PARIS (Reuters) - Yellow vest protesters, who have blocked roads across France and fought running battles with police since mid-November, will march in the former royal city of Versailles on Saturday in their fight against the government’s reforms.
The Versailles chateau and gardens, a symbol of French state power and one of Europe’s top tourist attractions, will be closed on Saturday as authorities expect hundreds of protesters in the wealthy suburb, 20 km (12 miles) west of Paris.
Jean-Jacques Brot, prefect of the Yvelines region, told reporters the demonstration would be confined to the city’s central avenue, well away from the palace and shopping areas.
Versailles was a focal point of the French revolution and the October 1789 march on the palace by the Parisian mob led to overthrown and subsequent execution of King Louis XVI.
According to a prefecture official quoted by daily Ouest France, about 1,400 people have said they would take part in the march following a call to demonstrate in Versailles by one of the yellow vest leaders on Thursday.
“We are ready in case the protest focuses on Versailles, but it could also be elsewhere,” Interior Minister Christophe Castaner said on Thursday.
Yellow vest leaders have called for new demonstrations on Saturday and encouraged their supporters to block trucks at the borders in a sixth weekend of nationwide protests, which have led to rioting and looting in Paris and other big French cities.
Nine people have died in the protests, mostly in traffic accidents at yellow vest roadblocks. Retailers, restaurants and hotels have lost millions of revenue in the weekends leading up to Christmas as they were forced to closed their doors for fear of looting and violence.
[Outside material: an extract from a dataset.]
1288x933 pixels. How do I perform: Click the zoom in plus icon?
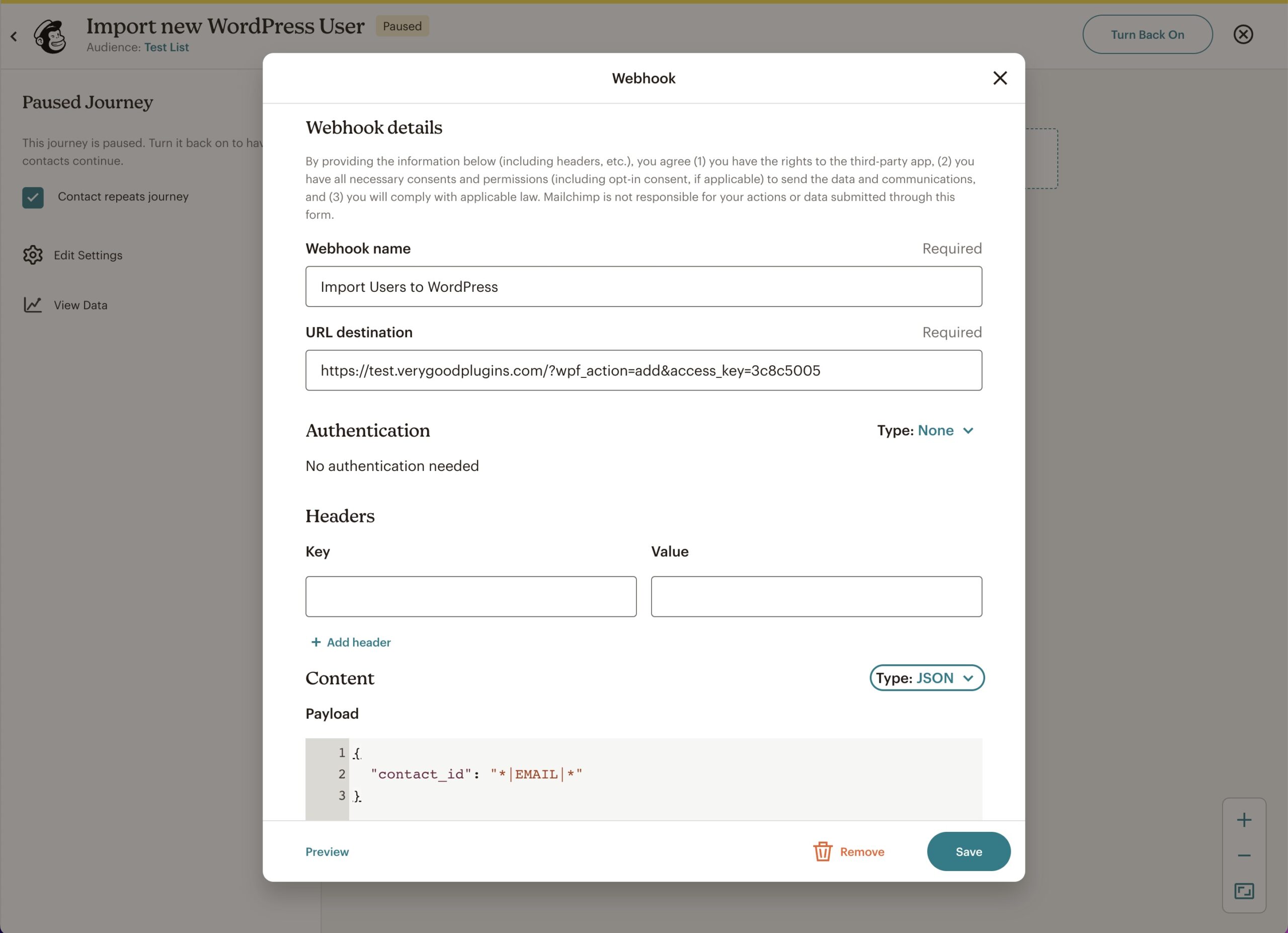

But the movement - named after the fluorescent vests motorists are required to have in their cars - has gradually lost steam in recent weeks, with just 66,000 people taking part in protests nationwide last Saturday compared to nearly 300,000 on Nov. 17., according to interior ministry data.
President Emmanuel Macron has announced a raft of measures costing the state budget some 10 billion euros ($11.4 billion) to appease the yellow vests, boosting the minimum wage and easing tax increases on pensioners.
Macron has also promised to organize a broad nationwide debate about taxation in the coming three months.